Während ich noch überlege, ob ich hier und jetzt Mitglied werden soll (1000 Cagire Startguthaben!), parliert Monsieur mit einem freundlichen Jean, der aus Kalk, schwarzer Seife und Farbpulver keramikartige Fußböden, Badewannen und Oberflächen herstellt.  Eine alte Technik aus Marokko, erklärt er. Reines Naturprodukt, wasserdicht, langlebig, hautschmeichelnd. Und tatsächlich fühlt sich das Zeug wunderbar an, wie ein polierter Flusskiesel. Man möchte sich drauf  rollen.
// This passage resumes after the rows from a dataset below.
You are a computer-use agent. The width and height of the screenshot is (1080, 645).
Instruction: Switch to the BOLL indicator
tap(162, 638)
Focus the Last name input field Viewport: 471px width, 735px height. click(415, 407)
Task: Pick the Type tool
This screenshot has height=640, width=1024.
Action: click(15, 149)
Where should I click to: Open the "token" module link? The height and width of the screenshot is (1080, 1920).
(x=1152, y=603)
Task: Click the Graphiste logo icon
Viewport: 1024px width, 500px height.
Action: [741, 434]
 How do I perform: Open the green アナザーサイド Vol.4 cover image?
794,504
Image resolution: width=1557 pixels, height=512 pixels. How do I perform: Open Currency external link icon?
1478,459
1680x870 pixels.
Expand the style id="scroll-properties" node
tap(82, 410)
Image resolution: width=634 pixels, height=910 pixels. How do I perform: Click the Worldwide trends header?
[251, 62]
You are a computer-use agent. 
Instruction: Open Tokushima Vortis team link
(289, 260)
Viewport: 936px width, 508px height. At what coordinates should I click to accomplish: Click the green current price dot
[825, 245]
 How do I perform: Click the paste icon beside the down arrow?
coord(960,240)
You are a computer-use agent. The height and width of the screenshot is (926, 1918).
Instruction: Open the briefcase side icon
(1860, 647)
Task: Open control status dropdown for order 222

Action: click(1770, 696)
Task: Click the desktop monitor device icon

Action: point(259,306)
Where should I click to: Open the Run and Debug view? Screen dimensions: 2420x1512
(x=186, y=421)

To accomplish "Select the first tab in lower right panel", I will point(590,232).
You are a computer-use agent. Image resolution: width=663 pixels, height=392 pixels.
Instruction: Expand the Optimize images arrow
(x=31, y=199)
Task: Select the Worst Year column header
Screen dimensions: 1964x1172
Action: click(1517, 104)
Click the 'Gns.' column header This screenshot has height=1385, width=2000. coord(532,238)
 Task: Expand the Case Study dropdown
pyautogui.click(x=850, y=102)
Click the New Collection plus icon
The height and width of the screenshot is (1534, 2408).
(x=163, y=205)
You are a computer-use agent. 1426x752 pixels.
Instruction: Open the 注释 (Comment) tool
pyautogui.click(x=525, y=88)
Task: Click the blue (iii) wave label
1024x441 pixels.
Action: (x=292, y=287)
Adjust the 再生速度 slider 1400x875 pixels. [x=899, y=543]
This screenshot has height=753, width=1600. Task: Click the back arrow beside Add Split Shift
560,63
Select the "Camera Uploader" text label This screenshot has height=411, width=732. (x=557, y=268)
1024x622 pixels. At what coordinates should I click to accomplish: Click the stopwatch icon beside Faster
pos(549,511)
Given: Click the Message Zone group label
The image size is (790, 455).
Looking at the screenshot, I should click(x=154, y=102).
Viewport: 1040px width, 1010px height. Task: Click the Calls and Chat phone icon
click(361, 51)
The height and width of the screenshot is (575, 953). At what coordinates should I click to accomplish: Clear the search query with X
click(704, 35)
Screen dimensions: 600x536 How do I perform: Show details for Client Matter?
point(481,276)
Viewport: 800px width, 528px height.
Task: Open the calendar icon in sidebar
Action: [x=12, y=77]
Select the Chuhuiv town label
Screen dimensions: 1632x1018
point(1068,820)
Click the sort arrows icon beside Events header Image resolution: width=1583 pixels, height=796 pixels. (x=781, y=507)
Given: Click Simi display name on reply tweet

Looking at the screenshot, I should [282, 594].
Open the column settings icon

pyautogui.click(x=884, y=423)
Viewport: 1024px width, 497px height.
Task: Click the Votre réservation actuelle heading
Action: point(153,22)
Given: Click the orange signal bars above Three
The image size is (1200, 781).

Gegen Nachmittag setzt dann eine Rock-Band der Idylle die Krone auf. Die Jungs spielen Hardrock, als wären wir das wichtigste Publikum der Welt. Ein Regenschauer lässt sie völlig kalt, nur der Mann am Mischpult bekommt eine Plane übergezogen, gehalten von zwei Besenstielen. Dazu turnt ein Mensch im blauen Schlafanzug durch die Menge, um eine Modenschau anzukündigen (man sieht ihn in der Mitte des Fotos, gleich unter dem Pappschild, das auf eine Wickelecke hinweist). Das defilée zeigt Selbstgenähtes, Selbstgehäkeltes, Selbstgefärbtes; ein als Bauernbraut und Bauernbräutigam verkleidetes Pärchen führt die Kollektion an. Dazu kreischen die E-Gitarren immer härter, der Sänger brüllt ins Mikro, natürlich auf Französisch. Bébé fasst es kaum und macht Kulleraugen. Es ist alles wunderschön.